[Stored items]
───
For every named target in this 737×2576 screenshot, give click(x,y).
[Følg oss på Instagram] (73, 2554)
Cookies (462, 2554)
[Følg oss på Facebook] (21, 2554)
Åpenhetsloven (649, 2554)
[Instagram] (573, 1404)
───
Take the entries above and return all of them exactly.

For every named target in this 737×2576 screenshot, give click(x,y).
[Følg oss på Instagram] (73, 2554)
Cookies (462, 2554)
[Følg oss på Facebook] (21, 2554)
Åpenhetsloven (649, 2554)
[Instagram] (573, 1404)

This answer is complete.